■ **Records supplied**
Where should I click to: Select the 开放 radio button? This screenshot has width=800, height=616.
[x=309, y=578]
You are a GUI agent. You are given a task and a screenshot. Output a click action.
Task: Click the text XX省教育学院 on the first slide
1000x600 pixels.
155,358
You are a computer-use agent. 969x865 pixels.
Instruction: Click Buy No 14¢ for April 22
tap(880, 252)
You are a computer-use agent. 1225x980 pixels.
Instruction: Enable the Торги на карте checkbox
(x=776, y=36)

==

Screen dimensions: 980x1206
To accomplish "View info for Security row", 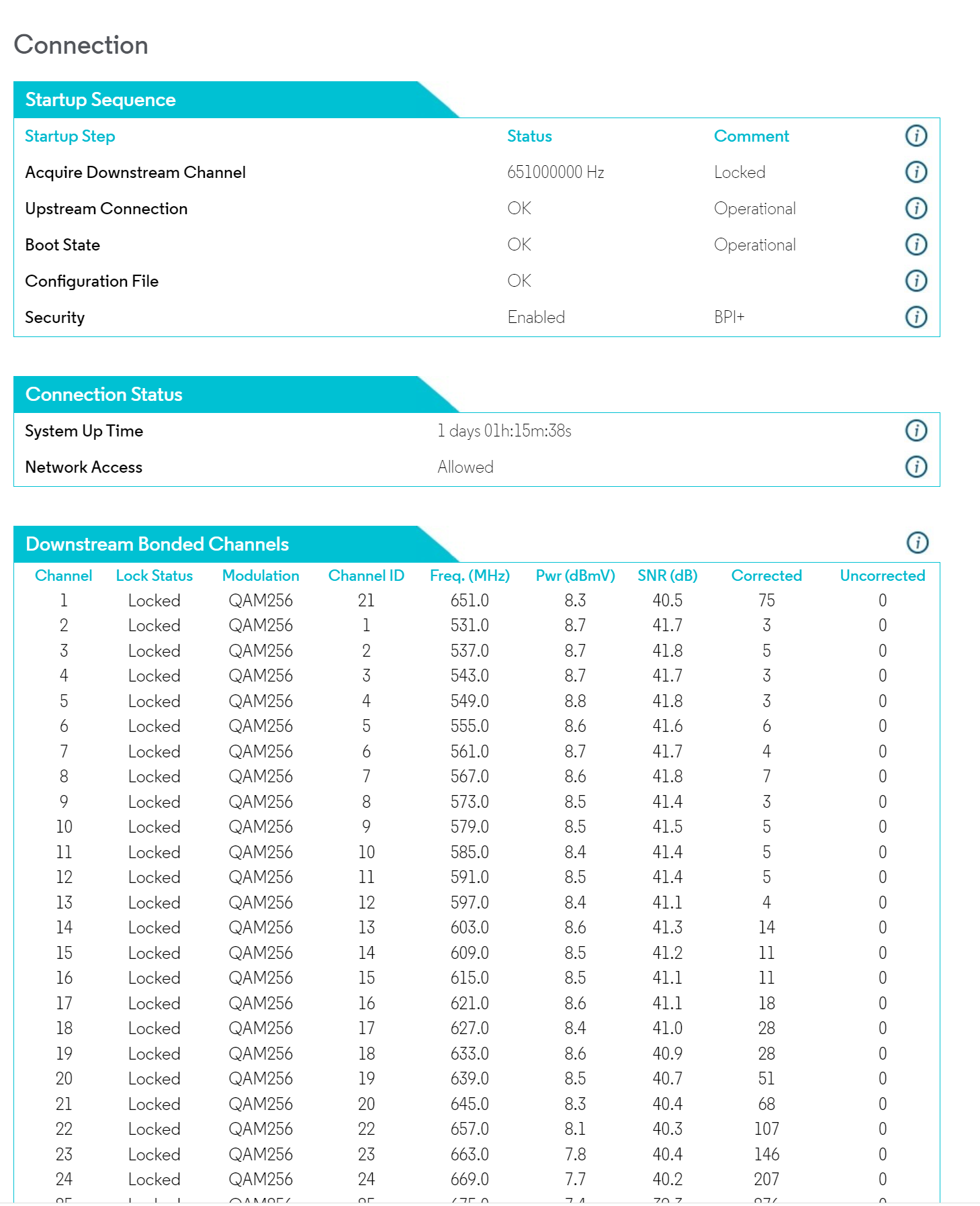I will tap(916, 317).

■ **Exercise**
Every line above that carries the string "computer" should be copied.

■ **Exercise solution**
You are a computer-use agent. 969x865 pixels.
You are a computer-use agent. 1225x980 pixels.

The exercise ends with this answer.